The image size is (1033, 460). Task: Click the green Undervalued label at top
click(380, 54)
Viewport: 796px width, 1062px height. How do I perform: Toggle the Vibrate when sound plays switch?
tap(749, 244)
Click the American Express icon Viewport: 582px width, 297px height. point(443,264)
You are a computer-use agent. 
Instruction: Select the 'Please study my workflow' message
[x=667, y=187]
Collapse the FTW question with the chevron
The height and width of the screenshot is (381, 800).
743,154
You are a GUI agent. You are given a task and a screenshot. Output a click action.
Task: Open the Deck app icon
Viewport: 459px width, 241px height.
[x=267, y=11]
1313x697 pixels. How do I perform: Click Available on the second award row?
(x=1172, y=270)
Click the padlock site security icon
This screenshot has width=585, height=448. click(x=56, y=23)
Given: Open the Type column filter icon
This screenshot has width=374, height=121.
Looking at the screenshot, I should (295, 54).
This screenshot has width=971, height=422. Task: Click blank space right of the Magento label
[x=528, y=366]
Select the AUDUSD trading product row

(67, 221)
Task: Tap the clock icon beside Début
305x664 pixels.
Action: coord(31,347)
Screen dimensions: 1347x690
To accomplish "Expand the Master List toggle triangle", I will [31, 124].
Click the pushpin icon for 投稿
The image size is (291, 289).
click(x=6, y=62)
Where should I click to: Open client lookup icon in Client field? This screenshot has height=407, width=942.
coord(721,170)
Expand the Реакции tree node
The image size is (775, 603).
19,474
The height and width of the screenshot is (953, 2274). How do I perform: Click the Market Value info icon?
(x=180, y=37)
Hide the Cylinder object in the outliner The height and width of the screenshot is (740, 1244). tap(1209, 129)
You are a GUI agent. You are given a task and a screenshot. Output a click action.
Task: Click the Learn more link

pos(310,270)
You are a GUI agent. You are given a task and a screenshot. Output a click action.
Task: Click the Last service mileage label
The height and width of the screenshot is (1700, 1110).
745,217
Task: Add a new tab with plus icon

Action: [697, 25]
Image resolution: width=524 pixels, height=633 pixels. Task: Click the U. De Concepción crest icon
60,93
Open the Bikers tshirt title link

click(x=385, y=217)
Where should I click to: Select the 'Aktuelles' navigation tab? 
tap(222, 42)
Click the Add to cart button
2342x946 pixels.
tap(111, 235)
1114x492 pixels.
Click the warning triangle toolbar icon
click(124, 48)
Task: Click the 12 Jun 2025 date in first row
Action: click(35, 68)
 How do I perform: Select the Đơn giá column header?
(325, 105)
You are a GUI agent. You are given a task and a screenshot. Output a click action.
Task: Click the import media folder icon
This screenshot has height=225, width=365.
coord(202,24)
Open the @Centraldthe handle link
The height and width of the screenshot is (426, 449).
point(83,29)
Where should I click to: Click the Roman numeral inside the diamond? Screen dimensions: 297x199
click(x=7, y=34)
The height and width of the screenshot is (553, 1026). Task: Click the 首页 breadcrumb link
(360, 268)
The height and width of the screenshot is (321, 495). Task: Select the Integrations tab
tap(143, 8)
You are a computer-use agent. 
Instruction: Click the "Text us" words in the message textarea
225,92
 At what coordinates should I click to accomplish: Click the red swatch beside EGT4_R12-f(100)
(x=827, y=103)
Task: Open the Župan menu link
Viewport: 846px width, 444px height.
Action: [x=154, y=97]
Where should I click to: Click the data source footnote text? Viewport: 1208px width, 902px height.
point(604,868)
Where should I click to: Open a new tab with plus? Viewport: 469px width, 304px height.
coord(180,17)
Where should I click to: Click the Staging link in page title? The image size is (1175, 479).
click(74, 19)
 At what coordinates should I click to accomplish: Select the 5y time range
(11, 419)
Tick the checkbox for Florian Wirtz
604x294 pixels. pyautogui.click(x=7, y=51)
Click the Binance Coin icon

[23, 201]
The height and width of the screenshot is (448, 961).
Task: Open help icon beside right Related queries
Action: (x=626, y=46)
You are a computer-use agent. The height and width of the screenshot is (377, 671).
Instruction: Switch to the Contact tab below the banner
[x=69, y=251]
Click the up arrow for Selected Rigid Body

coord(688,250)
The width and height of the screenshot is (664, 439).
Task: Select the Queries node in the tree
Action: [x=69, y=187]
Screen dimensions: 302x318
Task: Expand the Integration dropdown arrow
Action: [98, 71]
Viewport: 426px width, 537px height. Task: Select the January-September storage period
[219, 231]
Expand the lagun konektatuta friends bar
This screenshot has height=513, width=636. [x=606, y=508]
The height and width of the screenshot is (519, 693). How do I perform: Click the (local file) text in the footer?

____

◆ PROBLEM STATEMENT ◆
In the entries above, find the line with "Where should I click to: Select" and the line with "Open the @Centraldthe handle link", then set down exactly those two and every line between them, nothing else.

◆ TASK SOLUTION ◆
Where should I click to: Select the 'Aktuelles' navigation tab? 
tap(222, 42)
Click the Add to cart button
2342x946 pixels.
tap(111, 235)
1114x492 pixels.
Click the warning triangle toolbar icon
click(124, 48)
Task: Click the 12 Jun 2025 date in first row
Action: click(35, 68)
 How do I perform: Select the Đơn giá column header?
(325, 105)
You are a GUI agent. You are given a task and a screenshot. Output a click action.
Task: Click the import media folder icon
This screenshot has height=225, width=365.
coord(202,24)
Open the @Centraldthe handle link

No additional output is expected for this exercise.